§ MATERIALS PROVIDED
>>>>>
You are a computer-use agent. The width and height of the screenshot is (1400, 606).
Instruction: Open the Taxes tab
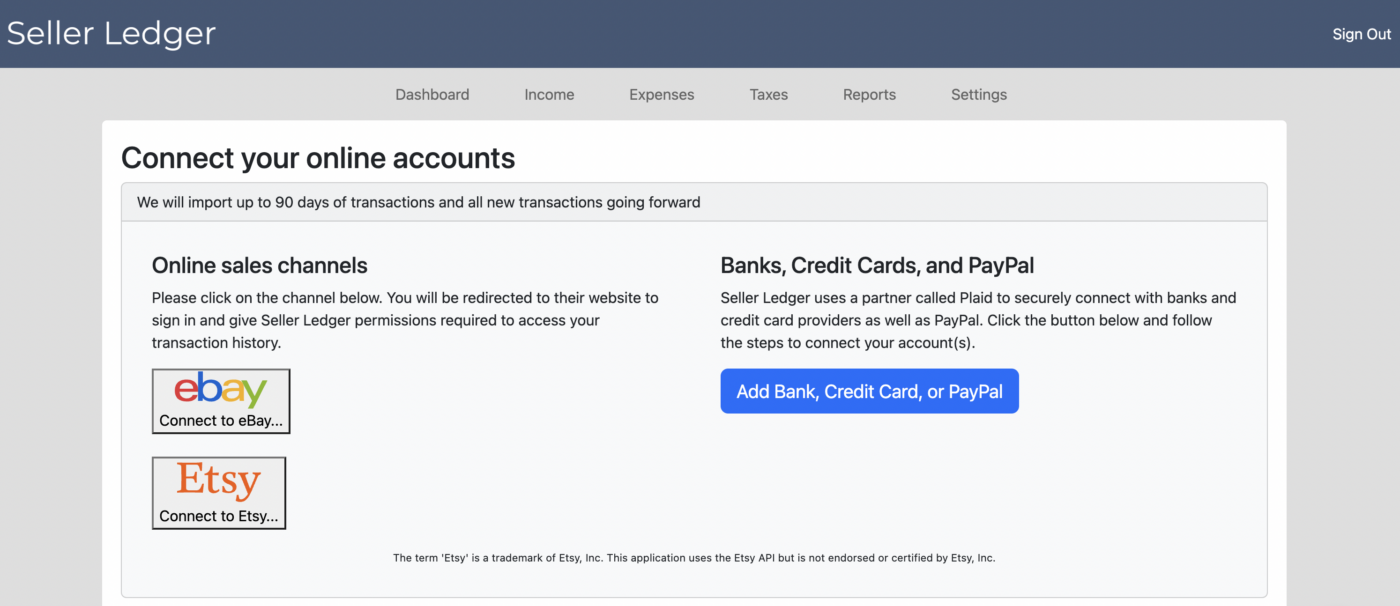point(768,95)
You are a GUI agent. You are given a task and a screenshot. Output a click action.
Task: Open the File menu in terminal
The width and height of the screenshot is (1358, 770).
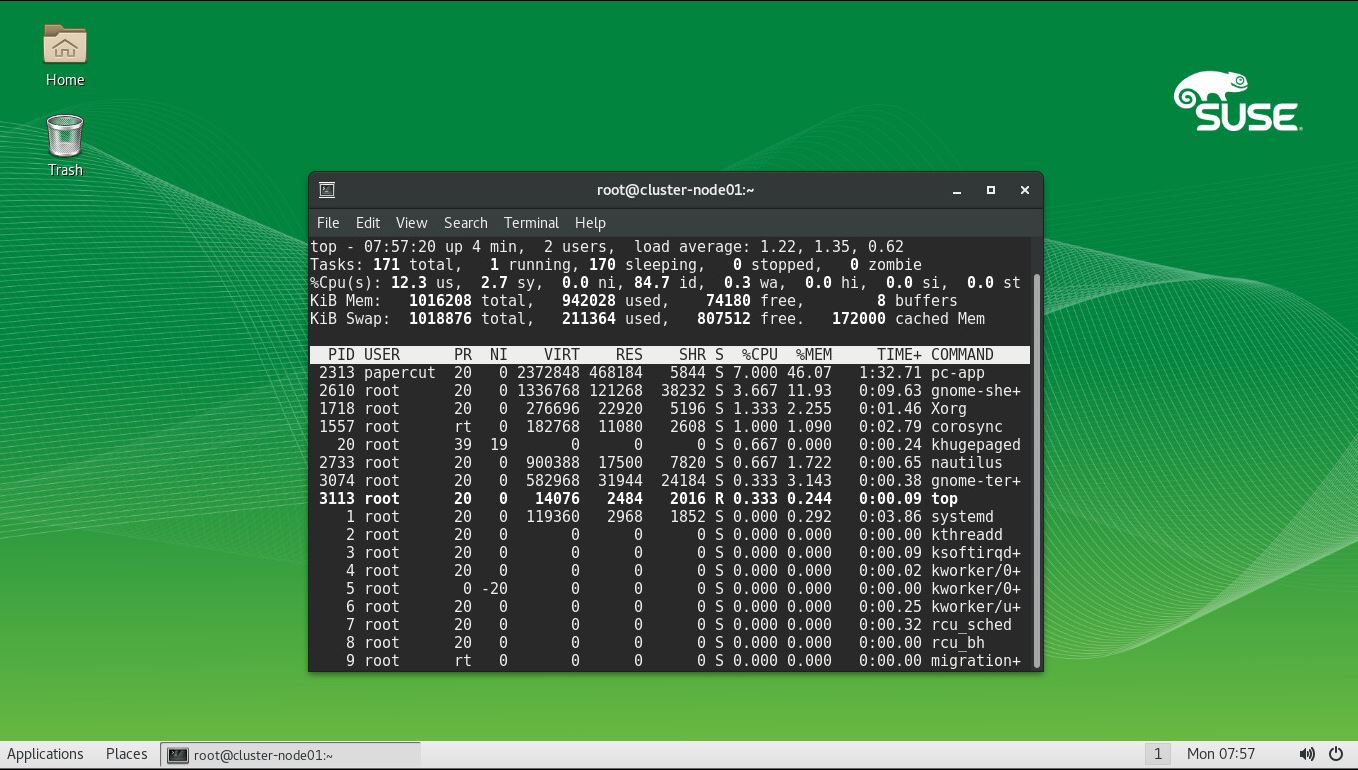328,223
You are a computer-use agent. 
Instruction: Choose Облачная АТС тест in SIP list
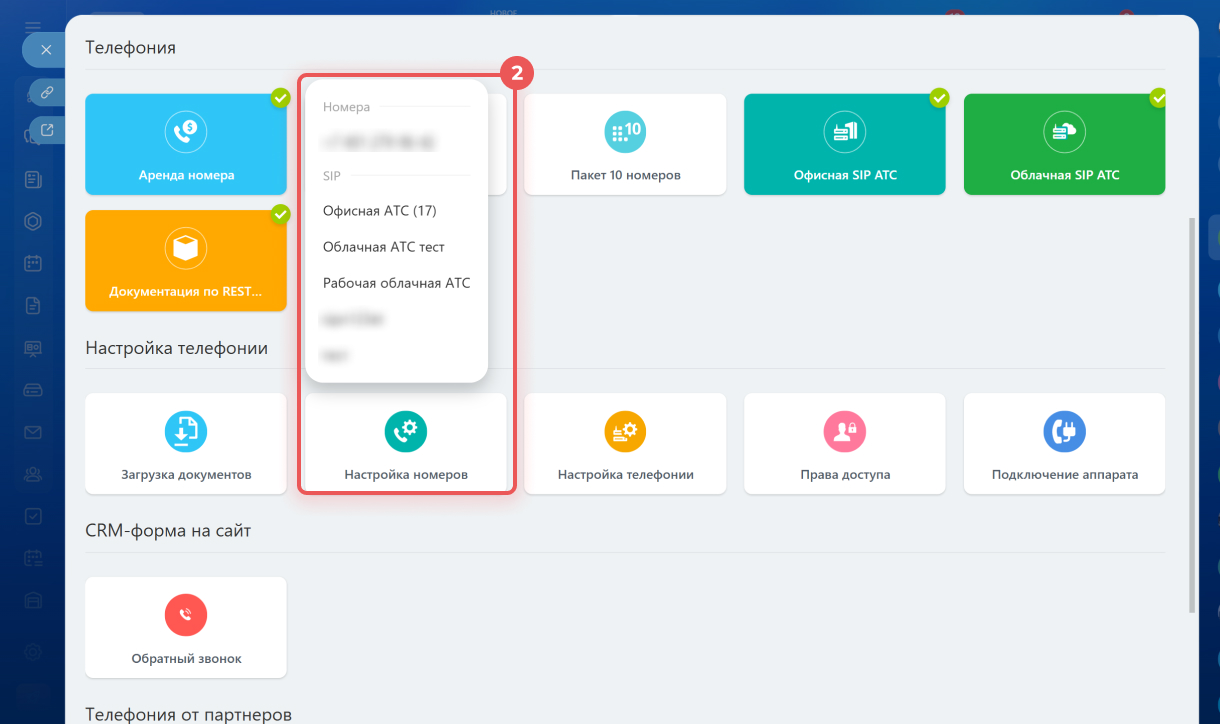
<<<<<
>>>>>
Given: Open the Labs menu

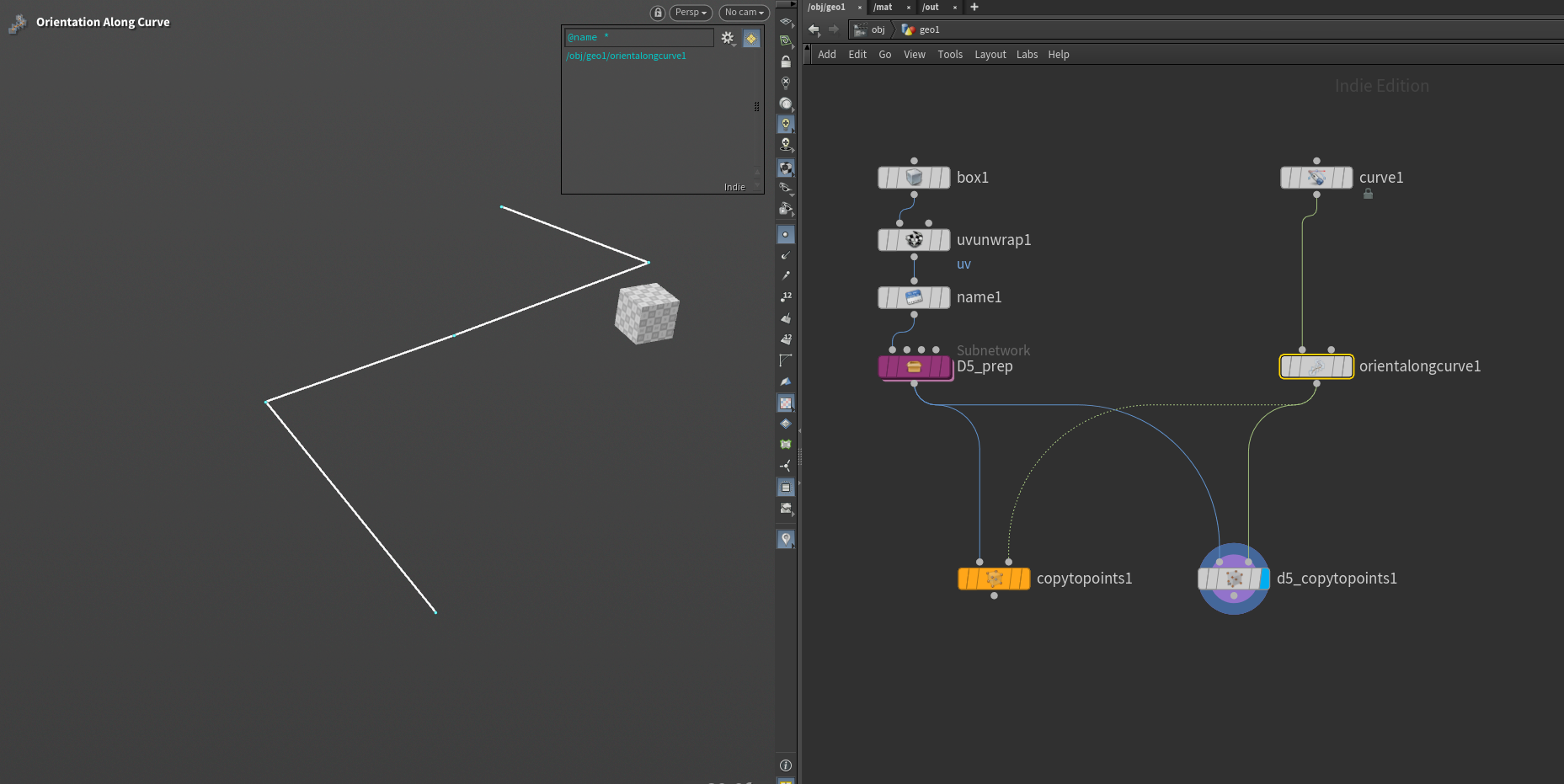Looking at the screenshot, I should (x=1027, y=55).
<<<<<
>>>>>
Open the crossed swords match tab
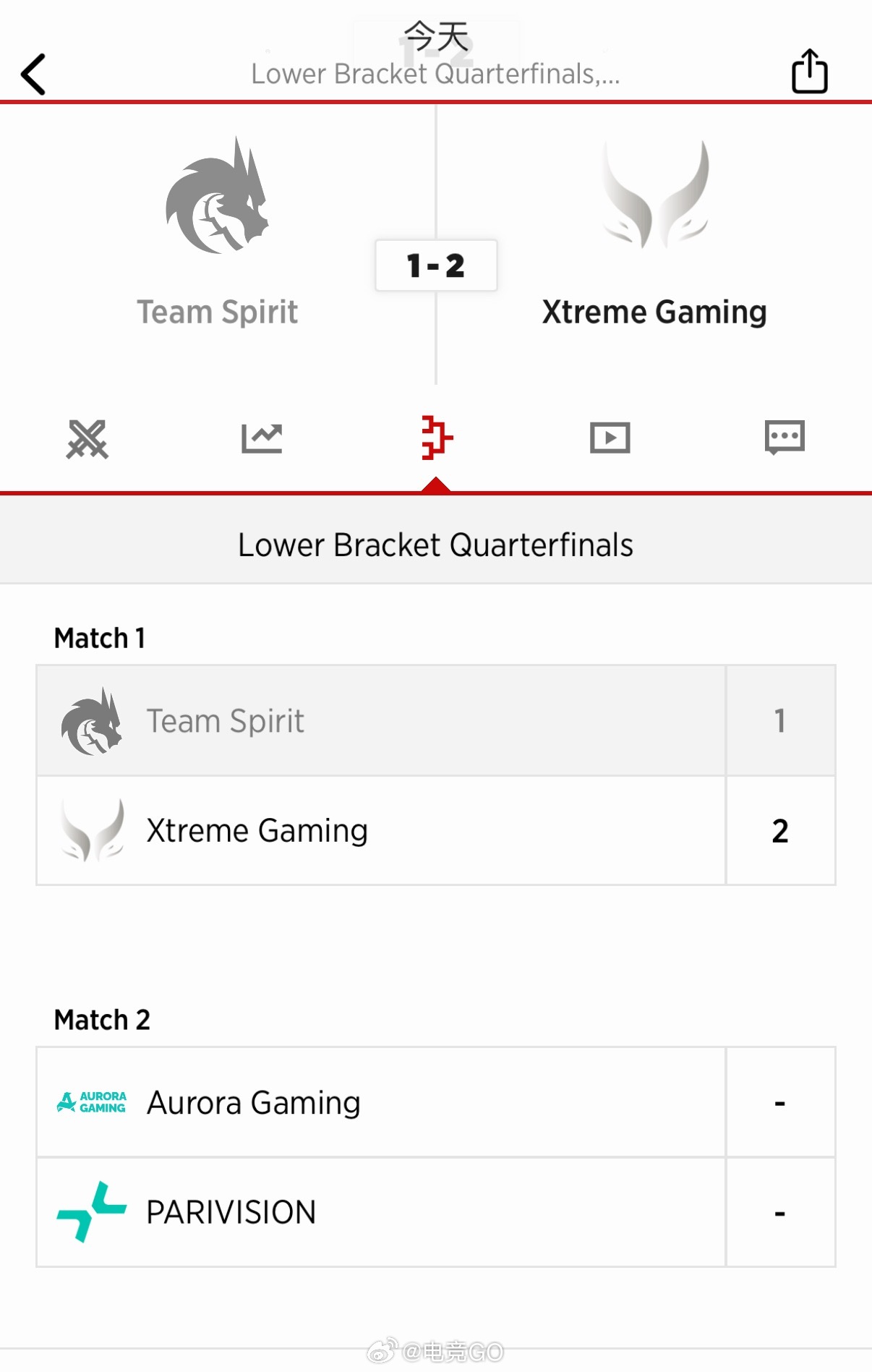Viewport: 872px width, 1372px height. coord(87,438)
<<<<<
§ BRIEF
Set down again, exactly, every line above from the one with "You are a GUI" down to the one with "Instruction: Choose Облачная", both ends included. No pictures, and nothing else.

§ TASK ANSWER
You are a GUI agent. You are given a task and a screenshot. Output a click action.
Task: Open the File menu in terminal
The width and height of the screenshot is (1358, 770).
328,223
You are a computer-use agent. 
Instruction: Choose Облачная АТС тест in SIP list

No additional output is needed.